Please reproduce every line of the records below word for word, leaving out the pictures.

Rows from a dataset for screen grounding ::
[start]

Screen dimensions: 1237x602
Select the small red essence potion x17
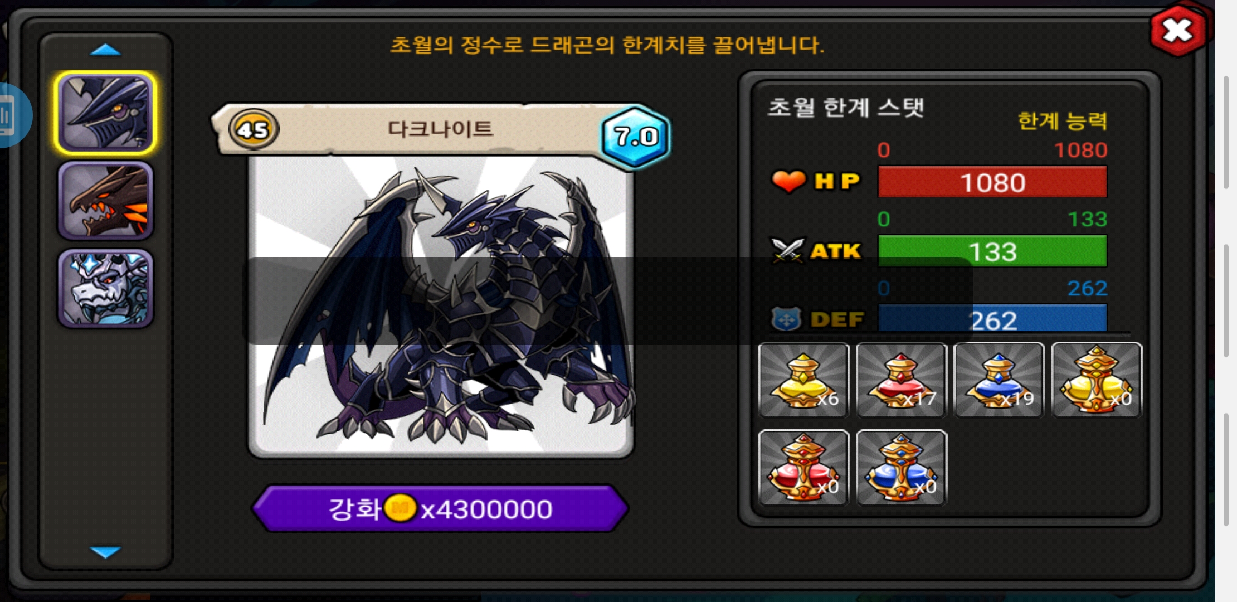click(901, 380)
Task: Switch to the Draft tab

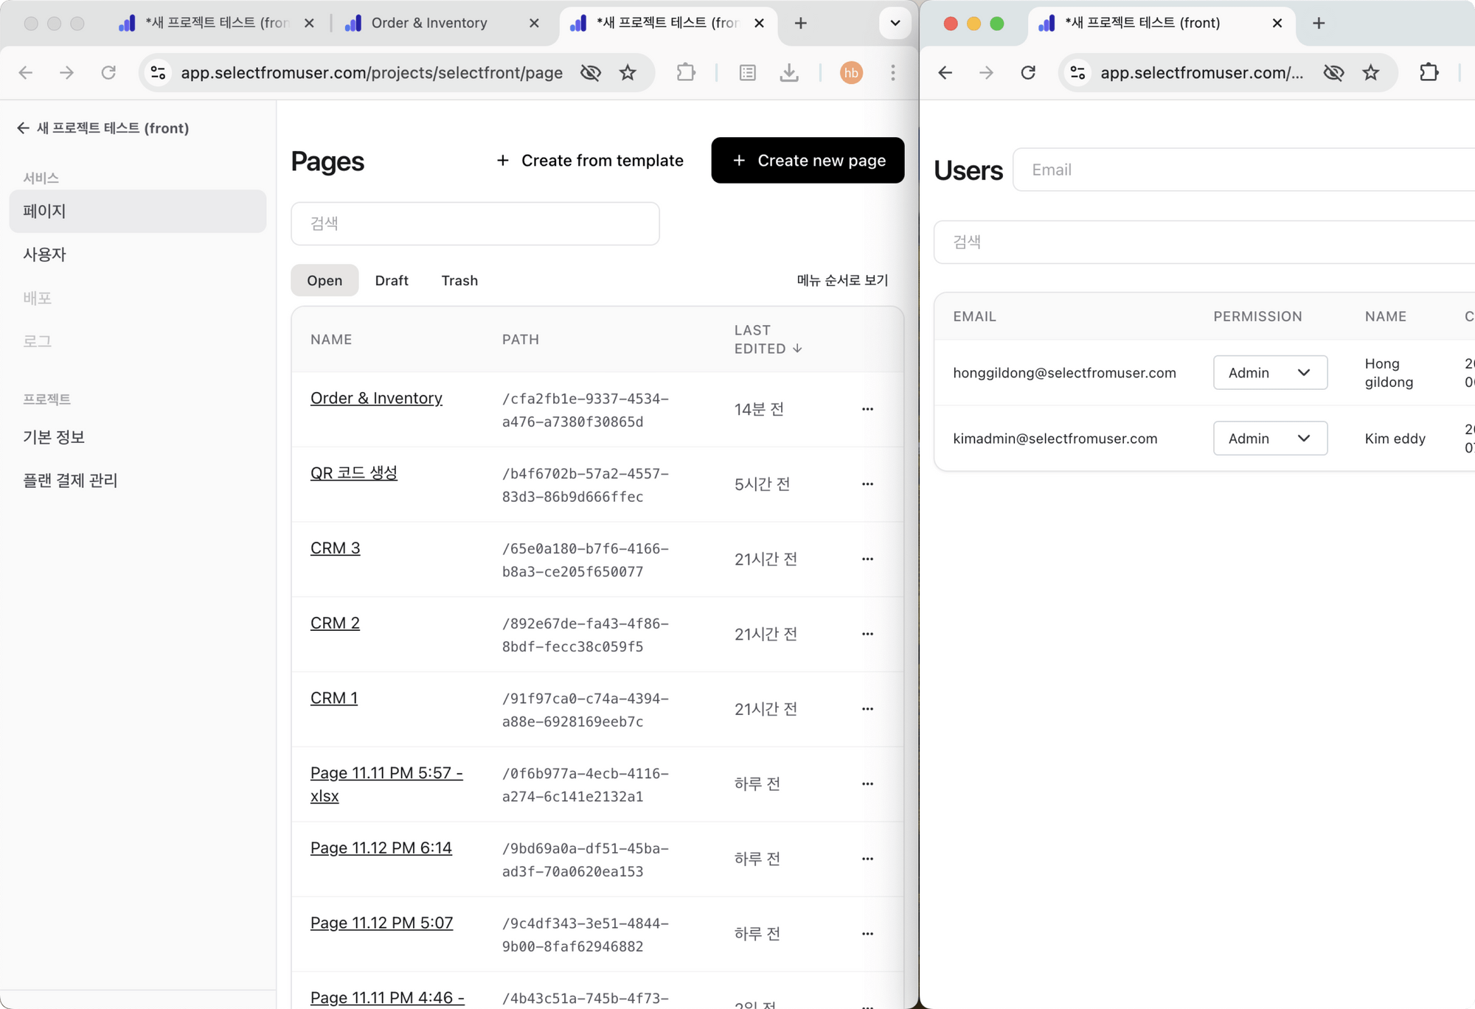Action: pos(391,280)
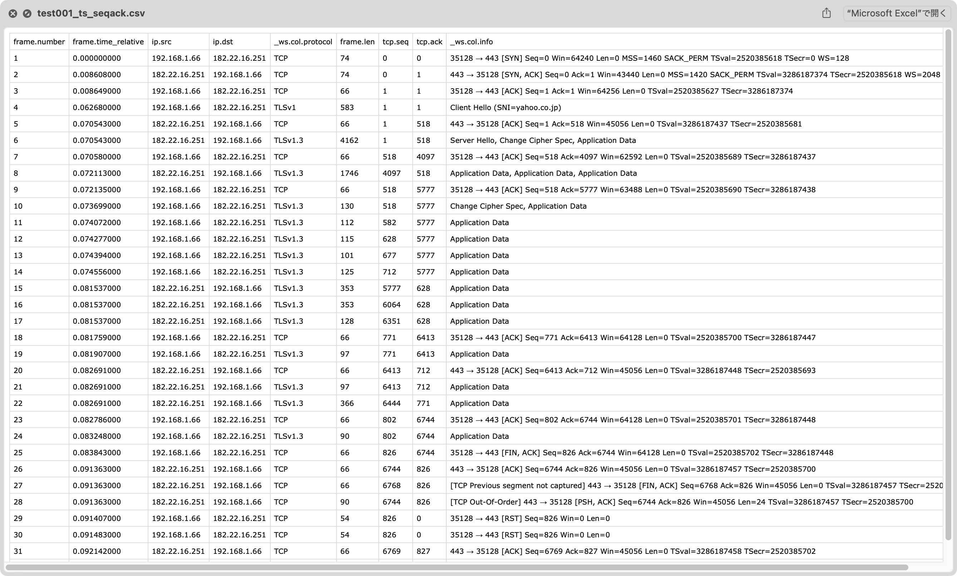Viewport: 957px width, 576px height.
Task: Select the frame.number column header
Action: [x=39, y=42]
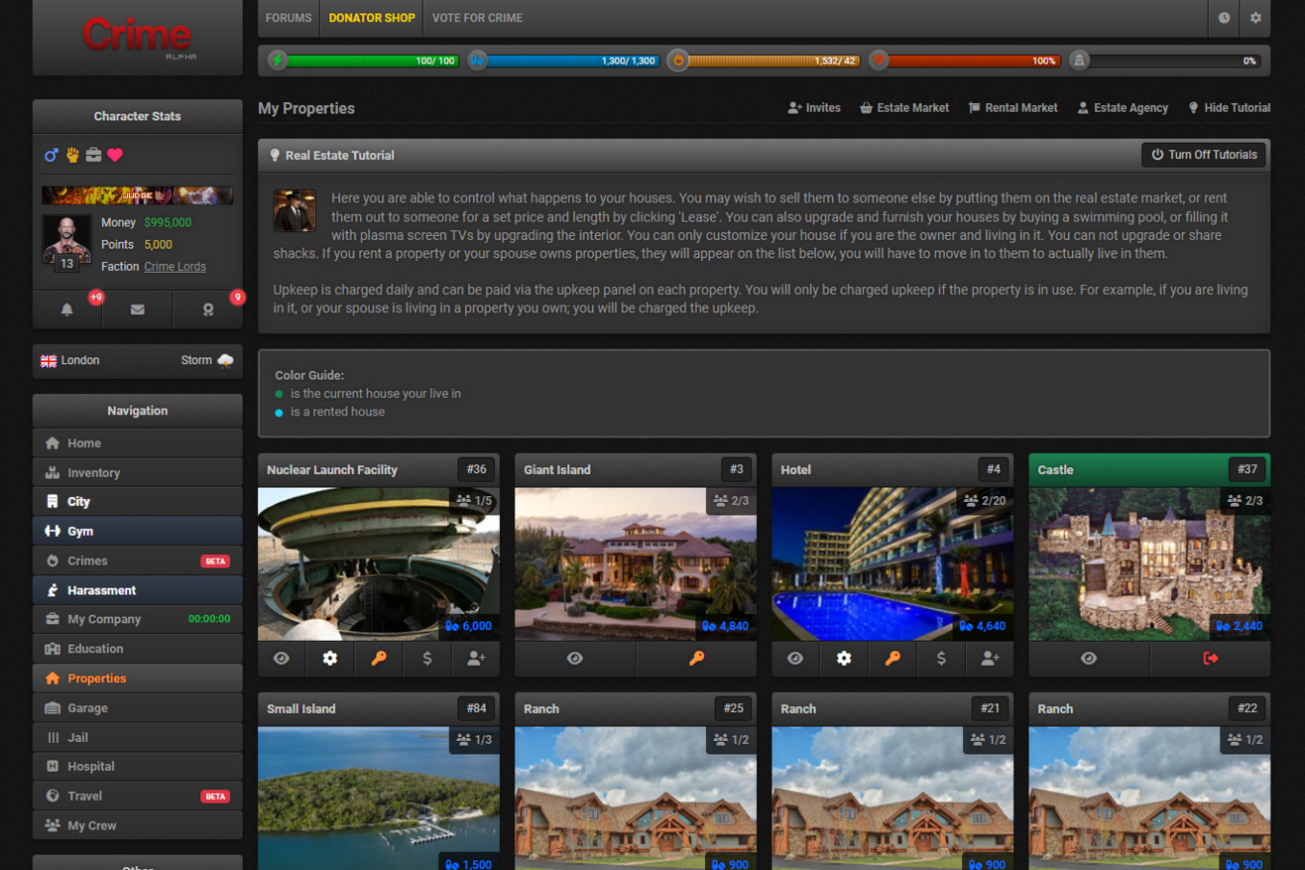Click the dollar sign icon on Hotel card
Screen dimensions: 1305x870
941,658
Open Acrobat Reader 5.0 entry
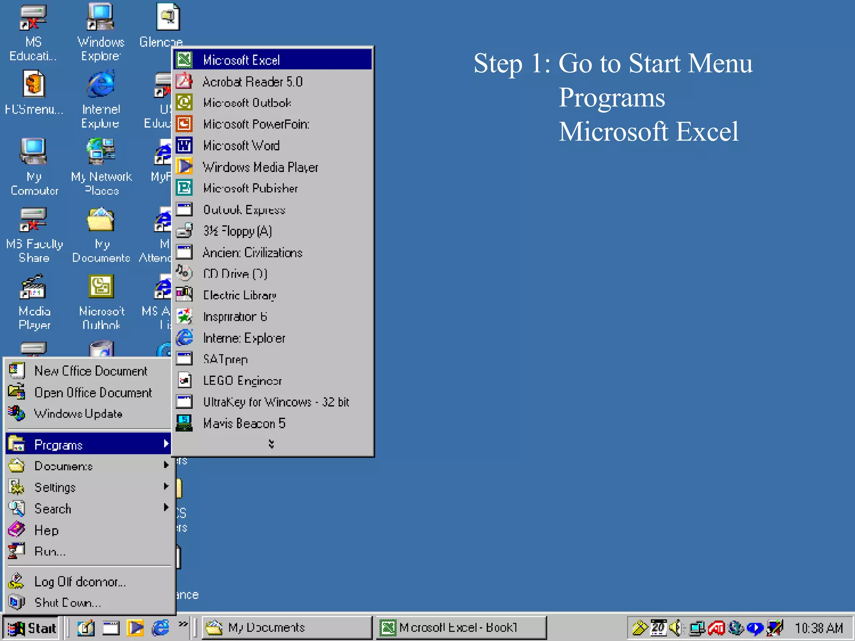This screenshot has height=641, width=855. pos(252,82)

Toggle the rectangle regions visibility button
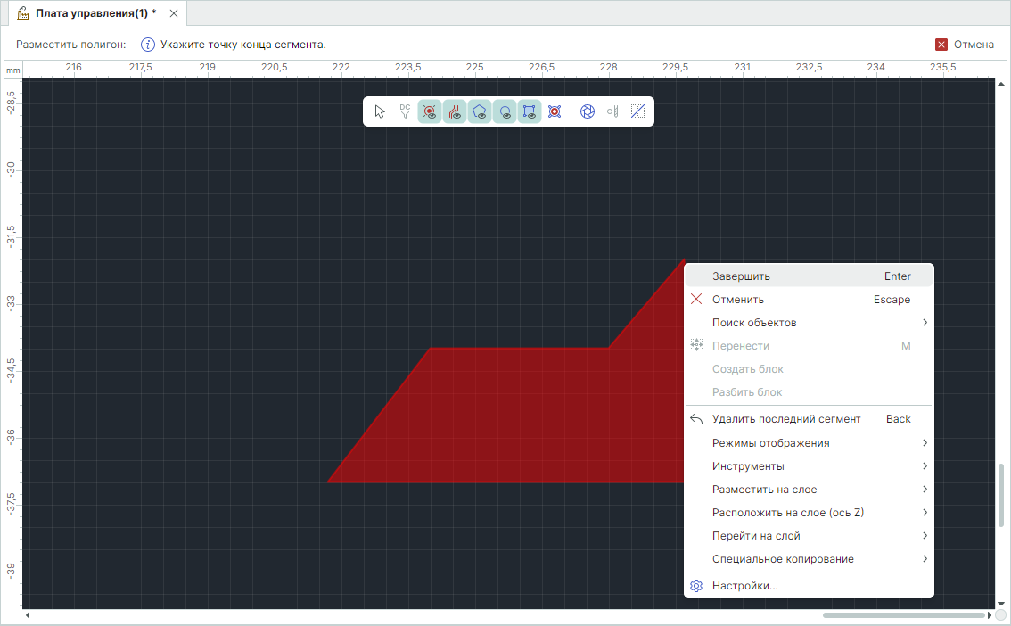click(530, 111)
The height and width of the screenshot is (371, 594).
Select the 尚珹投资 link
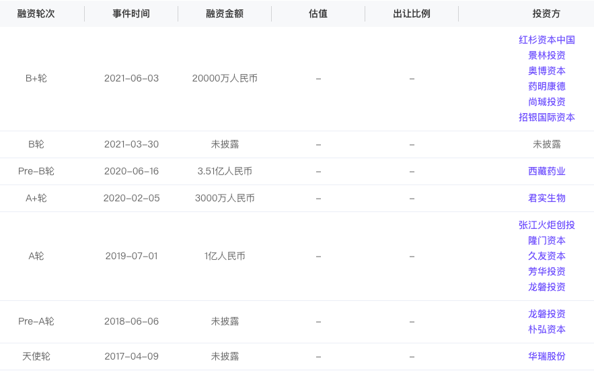[546, 102]
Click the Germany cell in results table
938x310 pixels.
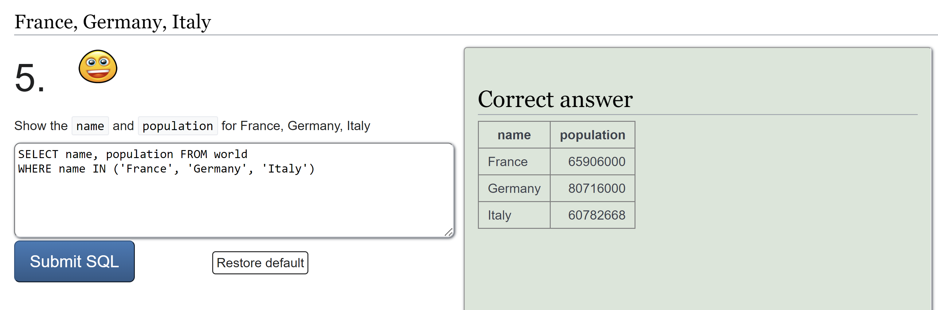514,189
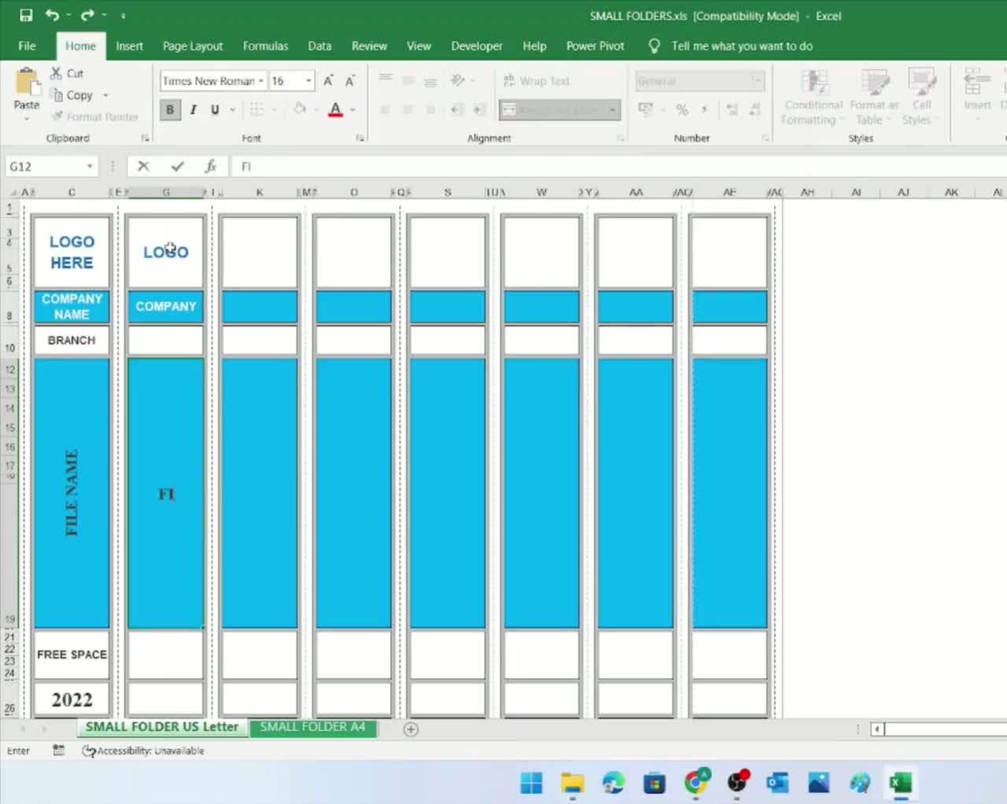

[end]

RESPONSE TO THE EXERCISE ::
Screen dimensions: 1237x602
Select the small red essence potion x17
click(901, 380)
Task: Switch to the Draft tab

Action: pos(391,280)
Viewport: 957px width, 576px height.
Task: Select the frame.number column header
Action: [x=39, y=42]
Click the dollar sign icon on Hotel card
Screen dimensions: 1305x870
941,658
Open Acrobat Reader 5.0 entry
This screenshot has height=641, width=855. pos(252,82)

Toggle the rectangle regions visibility button
click(530, 111)
The height and width of the screenshot is (371, 594).
Select the 尚珹投资 link
[546, 102]
Click the Germany cell in results table
938x310 pixels.
514,189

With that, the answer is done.